Olin Lathrop | 3 Jul 14:02

Re: [PIC] using BREAK in 'C'

Gerhard Fiedler wrote:
>> As you can see the variables declared with 'const' are really static
>> (like the 'static' directive in C) while the ones with the 'var' are
>> 'auto' variables (aka sits on the stack).
>
> I find this at least not intuitive. I'd expect a const to be constant.

In the Pascals I am familiar with CONST defines compile time symbolic
constants only.  Certainly my version works this way, although it often
realizes these constants as static read-only variables.

Note that Tamas' code doesn't prove how exactly the compiler interpreted the
CONST symbols.  Either interpretation would have resulted in the same
output.  For that matter his code doesn't even prove the constants are
static if they are implemented as values in memory locations.  Since you can
only read them and then you always read the same value, you can't tell
whether you are reading a different memory location each time or whether the
compiler is substituting the symbol's value on the fly.

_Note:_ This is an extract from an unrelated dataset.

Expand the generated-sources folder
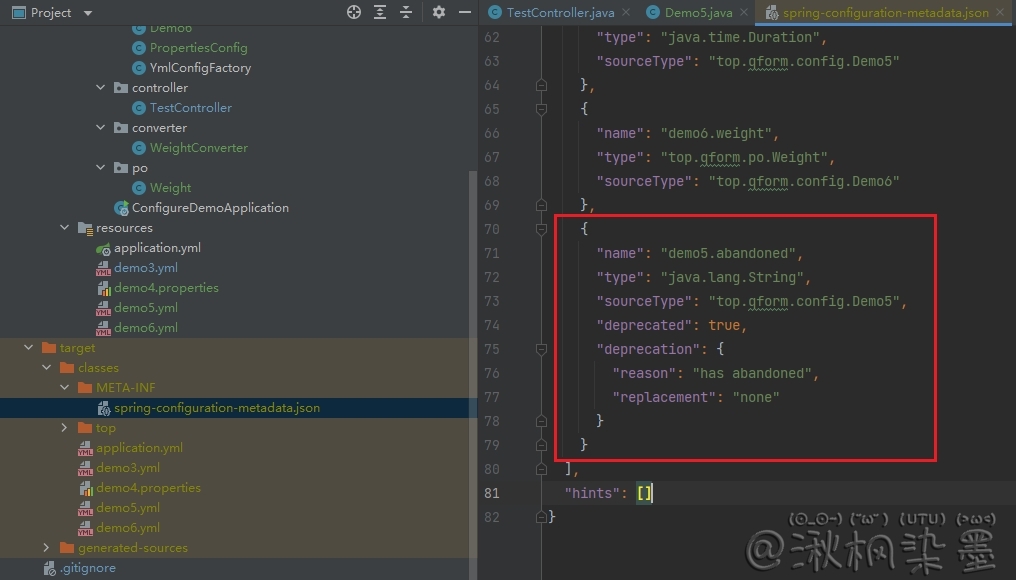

The only way to tell would be to take the address of a symbolic constant.
If you get a compile error, then its just a symbolic constant.  If it works,
then you still don't know whether the compiler created a literal only
because you asked for the address.  You can pass a symbolic constant to a
subroutine pass by reference parameter and see if the the address changes
with nesting level.  If so, then these things aren't variables at all since
the compiler is creating the argument anew each call.

It's very tricky to tell the difference, which also makes it so you don't
need to care in most cases.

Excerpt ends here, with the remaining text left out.